Who bails out a bankrupt European Central Bank?

The ECB is not a lender of last resort. Yet according to yesterdays Open Europe press briefing quoted here: ... the FT notes that the ECB has stepped in to shore up the eurozone government bond markets in its biggest such intervention since early July. The ECB has bought between €100 million and €300 million of Greek, Irish and Portuguese bonds so far this week, traders said yesterday. So who steps up to pay for all this useless paper at the end of the day? First the commercial banks were effectively belly up and their Governments shrilling they were too big to fail met the consequences of their disastrous investments with tax payer commitments the taxpayers (themselves mostly up to their necks in debts with mortgages on homes about to plunge in value) will never be able to pay. So now the Central Banks step in with yet more commitments, which in the case of the ECB nobody seems obligated to cover. Slovakia who have refused to join the Greek bail out and the Czech Rebublic who sidestepped the EU commitment for a financial levy on banks, must both appear comparatively well positioned compared to the rest of the eurozone let alone the EU as a whole who undoubtedly will be the final soft touch at the end of the day! On Sunday we are today informed Basel III for the international banks will be finalised, an event that has seen Deutsche Bank this morning scrambling to raise billions more in capital, read here, before the rest of the pack leap in. Yet what use a well capitalised commercial banking sector in a world of bankrupt sovereign governments and floundering central banks? Let alone hundreds of millions of consumers saddled with debts on their over-valued houses, which, as this blog repeatedly points out, NOTHING absolutely ZERO has been done about.
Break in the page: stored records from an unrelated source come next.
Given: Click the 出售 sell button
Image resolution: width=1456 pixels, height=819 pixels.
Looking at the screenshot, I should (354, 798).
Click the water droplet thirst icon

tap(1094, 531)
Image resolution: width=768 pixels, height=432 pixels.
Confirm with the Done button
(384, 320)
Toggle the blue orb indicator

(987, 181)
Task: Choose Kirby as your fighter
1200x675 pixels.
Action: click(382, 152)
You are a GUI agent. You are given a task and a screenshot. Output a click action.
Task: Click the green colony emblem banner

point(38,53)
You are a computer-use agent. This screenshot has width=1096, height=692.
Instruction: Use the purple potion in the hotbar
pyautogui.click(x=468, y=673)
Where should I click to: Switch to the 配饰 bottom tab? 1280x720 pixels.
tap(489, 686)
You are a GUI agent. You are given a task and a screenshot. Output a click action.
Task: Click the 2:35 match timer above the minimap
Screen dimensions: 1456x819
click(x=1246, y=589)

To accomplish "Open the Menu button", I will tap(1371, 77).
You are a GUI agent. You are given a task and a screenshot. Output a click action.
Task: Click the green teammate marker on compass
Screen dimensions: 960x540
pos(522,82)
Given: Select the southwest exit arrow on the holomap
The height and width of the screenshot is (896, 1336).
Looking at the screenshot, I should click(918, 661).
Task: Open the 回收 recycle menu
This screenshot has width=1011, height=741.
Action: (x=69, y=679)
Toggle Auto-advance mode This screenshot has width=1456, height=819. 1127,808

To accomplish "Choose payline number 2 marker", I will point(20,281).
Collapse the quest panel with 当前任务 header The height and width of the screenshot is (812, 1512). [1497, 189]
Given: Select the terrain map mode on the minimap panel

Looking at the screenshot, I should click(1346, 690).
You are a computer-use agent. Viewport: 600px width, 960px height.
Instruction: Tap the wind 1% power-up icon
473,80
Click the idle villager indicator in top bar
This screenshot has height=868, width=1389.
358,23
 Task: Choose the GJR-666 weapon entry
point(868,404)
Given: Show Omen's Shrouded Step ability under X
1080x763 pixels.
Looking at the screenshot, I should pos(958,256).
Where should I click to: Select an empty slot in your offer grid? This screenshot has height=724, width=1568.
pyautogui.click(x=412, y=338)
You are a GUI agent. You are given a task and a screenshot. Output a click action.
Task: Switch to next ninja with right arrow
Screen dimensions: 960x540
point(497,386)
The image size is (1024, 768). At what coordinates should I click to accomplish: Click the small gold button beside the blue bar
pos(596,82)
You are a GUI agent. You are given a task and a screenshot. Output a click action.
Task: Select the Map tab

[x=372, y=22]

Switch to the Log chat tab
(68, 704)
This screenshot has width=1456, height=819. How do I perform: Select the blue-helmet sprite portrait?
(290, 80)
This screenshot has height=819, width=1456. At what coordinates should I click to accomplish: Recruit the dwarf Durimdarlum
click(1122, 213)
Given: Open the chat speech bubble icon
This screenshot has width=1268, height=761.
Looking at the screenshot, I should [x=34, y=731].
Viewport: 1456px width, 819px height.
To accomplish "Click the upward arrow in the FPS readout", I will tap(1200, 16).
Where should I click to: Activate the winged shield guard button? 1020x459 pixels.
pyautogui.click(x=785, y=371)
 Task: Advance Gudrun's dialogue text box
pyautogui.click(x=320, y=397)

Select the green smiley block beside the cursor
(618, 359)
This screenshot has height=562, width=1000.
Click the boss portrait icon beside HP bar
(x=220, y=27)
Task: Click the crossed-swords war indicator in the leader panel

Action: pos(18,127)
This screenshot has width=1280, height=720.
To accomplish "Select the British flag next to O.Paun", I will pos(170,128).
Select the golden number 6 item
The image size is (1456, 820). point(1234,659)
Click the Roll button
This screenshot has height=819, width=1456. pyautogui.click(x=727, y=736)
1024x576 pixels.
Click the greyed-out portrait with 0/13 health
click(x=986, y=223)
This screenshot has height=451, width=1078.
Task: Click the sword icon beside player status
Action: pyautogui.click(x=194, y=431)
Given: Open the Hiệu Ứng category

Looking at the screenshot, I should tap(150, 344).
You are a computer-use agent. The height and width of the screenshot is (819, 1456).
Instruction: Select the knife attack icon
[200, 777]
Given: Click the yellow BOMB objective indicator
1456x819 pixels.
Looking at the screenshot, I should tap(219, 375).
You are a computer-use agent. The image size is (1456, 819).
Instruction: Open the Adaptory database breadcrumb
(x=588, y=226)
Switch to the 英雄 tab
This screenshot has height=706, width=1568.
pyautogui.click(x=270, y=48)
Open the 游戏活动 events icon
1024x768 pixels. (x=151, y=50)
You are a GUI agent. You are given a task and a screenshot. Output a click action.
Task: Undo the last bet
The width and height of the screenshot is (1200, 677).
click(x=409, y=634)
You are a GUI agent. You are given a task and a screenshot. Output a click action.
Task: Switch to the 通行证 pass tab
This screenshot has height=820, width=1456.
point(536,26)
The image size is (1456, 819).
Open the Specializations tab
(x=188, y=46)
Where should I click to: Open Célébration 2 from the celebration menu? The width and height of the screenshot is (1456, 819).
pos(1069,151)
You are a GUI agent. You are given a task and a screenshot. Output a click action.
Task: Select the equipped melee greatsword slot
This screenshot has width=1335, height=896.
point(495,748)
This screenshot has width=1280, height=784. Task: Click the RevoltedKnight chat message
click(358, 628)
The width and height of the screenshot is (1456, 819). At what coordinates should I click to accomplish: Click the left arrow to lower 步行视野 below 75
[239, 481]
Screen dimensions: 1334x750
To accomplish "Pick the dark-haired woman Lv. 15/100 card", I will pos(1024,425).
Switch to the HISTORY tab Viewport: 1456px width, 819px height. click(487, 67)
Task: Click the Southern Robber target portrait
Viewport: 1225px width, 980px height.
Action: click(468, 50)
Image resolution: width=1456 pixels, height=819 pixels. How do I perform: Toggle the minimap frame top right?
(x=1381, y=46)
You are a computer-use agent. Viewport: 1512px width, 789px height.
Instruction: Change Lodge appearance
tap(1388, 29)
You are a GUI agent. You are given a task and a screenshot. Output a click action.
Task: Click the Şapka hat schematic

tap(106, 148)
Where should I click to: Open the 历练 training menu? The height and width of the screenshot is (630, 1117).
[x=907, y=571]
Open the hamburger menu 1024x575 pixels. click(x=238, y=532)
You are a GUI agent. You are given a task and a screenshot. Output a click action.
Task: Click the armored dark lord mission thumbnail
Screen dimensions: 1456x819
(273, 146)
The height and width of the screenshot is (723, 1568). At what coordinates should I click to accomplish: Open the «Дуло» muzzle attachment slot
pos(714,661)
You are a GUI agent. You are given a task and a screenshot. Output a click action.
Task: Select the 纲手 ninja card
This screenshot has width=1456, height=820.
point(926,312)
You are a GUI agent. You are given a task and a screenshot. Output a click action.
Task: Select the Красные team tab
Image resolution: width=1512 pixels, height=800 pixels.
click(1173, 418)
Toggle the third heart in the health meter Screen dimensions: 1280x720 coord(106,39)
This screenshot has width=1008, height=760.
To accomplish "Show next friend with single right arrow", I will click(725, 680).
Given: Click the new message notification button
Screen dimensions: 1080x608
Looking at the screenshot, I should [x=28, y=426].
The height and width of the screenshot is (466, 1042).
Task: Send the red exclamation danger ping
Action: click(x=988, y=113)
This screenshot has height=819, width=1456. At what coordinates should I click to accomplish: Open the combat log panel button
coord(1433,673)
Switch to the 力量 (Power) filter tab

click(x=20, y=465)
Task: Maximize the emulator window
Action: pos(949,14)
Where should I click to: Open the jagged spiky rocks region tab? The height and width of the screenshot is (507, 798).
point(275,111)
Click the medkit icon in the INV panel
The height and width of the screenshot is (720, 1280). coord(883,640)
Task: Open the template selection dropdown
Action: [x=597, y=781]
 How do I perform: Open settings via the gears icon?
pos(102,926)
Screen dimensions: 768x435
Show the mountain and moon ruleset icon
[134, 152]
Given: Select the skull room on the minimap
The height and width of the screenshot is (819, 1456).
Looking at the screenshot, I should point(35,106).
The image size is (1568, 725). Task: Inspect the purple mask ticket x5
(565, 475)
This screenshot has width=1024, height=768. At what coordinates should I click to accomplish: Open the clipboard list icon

The house price bubble that first sparked this crisis remains ignored while money is everywhere printed out of nothing but thin air to presumably eventually price other worthwhile and essential commodities, such as wheat, to appear reasonable when compared with terraced houses considered near slums in more sensible times, now valued in several hundreds of thousands if not millions of now worthless local currencies.